— PROBLEM 1 —
In the streaming pipelines text, what connects the stages of a pipeline pattern?
— PROBLEM 2 —
Return the passage of the streaming pipelines text that begins at the words "Pipeline patterns break" and ends after "transformed := transformLogs(filtered)".

— SOURCE EXTRACT —
*** Block opens ***

The Power of Streaming Pipelines
Imagine processing a million log entries. The naive approach loads everything into memory, processes it, then outputs results. But what if you don’t have enough RAM? What if you want results streaming in real-time?
Pipeline patterns break complex processing into stages connected by channels. Data flows through the pipeline, with each stage transforming it concurrently. It’s Unix pipes meets goroutines—and it’s beautiful.
The Sequential Approach
Here’s what we’re moving away from:
func ProcessLogs(filename string) ([]Result, error) {
// Load everything into memory
logs := loadAllLogs(filename) // Uh oh, 10GB file!
// Process sequentially
filtered := filterLogs(logs)
transformed := transformLogs(filtered)

*** Block closes ***

— RECORDS —
*** Block opens ***

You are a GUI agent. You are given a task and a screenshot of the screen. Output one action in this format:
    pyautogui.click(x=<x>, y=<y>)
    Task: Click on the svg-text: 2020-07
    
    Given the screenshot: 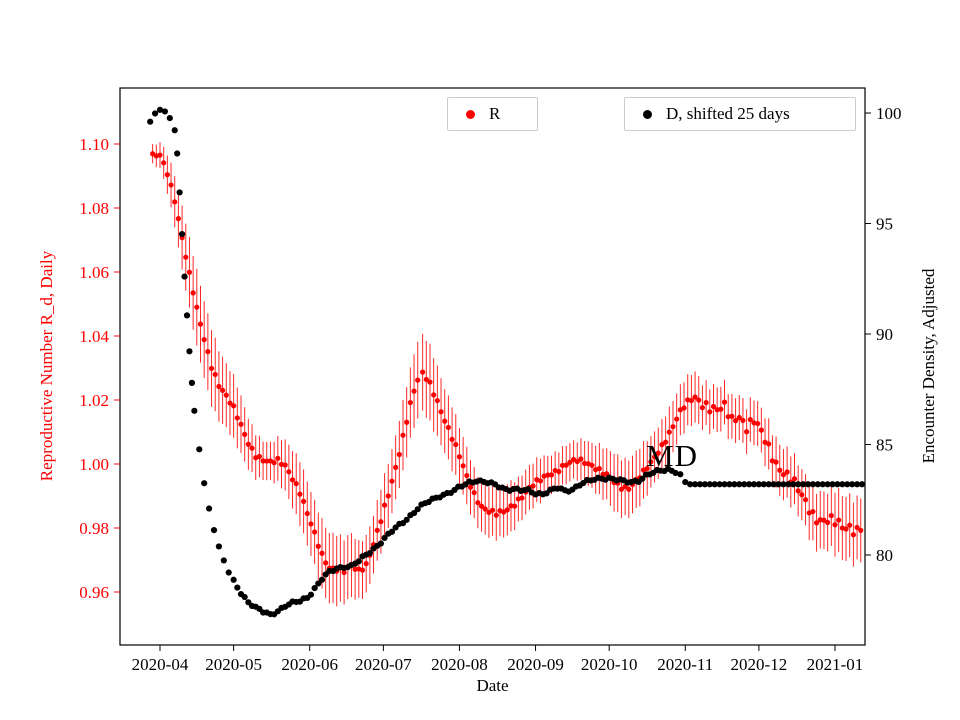 What is the action you would take?
    pyautogui.click(x=384, y=664)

*** Block closes ***

— WRITTEN REPLY 1 —
Channels connect the stages.

— WRITTEN REPLY 2 —
Pipeline patterns break complex processing into stages connected by channels. Data flows through the pipeline, with each stage transforming it concurrently. It’s Unix pipes meets goroutines—and it’s beautiful.
The Sequential Approach
Here’s what we’re moving away from:
func ProcessLogs(filename string) ([]Result, error) {
// Load everything into memory
logs := loadAllLogs(filename) // Uh oh, 10GB file!
// Process sequentially
filtered := filterLogs(logs)
transformed := transformLogs(filtered)